Like many transplant survivors, Sprague has adopted a new lifestyle. He’s retired, is writing about his experience, and is taking some time to “smell the roses.”

He’s hopeful that other patients without a matching bone marrow donor will experience similar successes with this new therapy. “I want them to be able to follow me down this exciting new medical breakthrough trail,” he says.

Sprague may soon get his wish.

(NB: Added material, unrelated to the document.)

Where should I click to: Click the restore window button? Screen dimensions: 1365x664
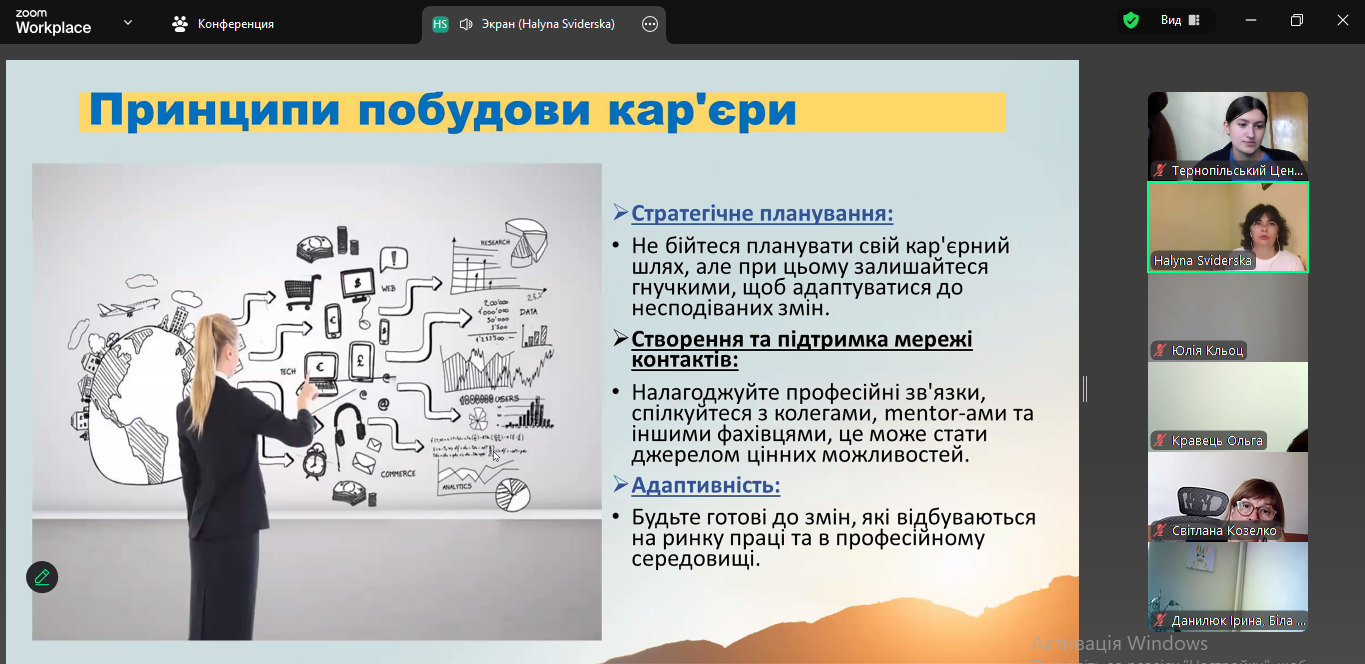1297,20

Makers of the cell expansion device, Aastrom Biosciences, plan to open a clinical trial this Fall that will offer the therapy to patients with leukemia and lymphoma who lack a matching bone marrow donor. Although details have not yet been finalized, at least a half-dozen medical centers in the US are expected to participate in the trial.

Not a Guaranteed Cure

Not all patients who have been transplanted with expanded cord blood cells have been as fortunate as Sprague. More than half of those who participated in early clinical trials died either as a result of graft-rejection, graft-versus-host disease, infection, or malignant hypertension.

“These were all patients with very advanced disease who lacked a suitable bone marrow donor, and for whom the likelihood of a cure even with a matched bone marrow donor was in the 10-20 percent range,” says Patrick Stiff MD, Director of Transplantation at Loyola University Medical Center in Maywood Illinois, and the principal investigator on the study.

“In the new study, we will be treating patients who are in a less advanced stage of their disease,” says Stiff. “We expect to see a higher survival rate because their risk of developing a life-threatening infection will be less.”

“We will also use more sophisticated tests to determine if donors are a good match for the patient,” he said. “While this may decrease the number of patients eligible to enroll in the trial, it should also lower the incidence of graft-versus-host disease.”

Other centers are testing different methods of expanding the number of cells in bone marrow, stem cell and cord blood patients, and are achieving similar results, said Stiff. “Our goal is to mimic the excellent results that we are seeing in unrelated donor marrow matches facilitated by the National Marrow Donor Program,” says Stiff.

Steve Sprague’s success story may be early evidence that they will, indeed, succeed.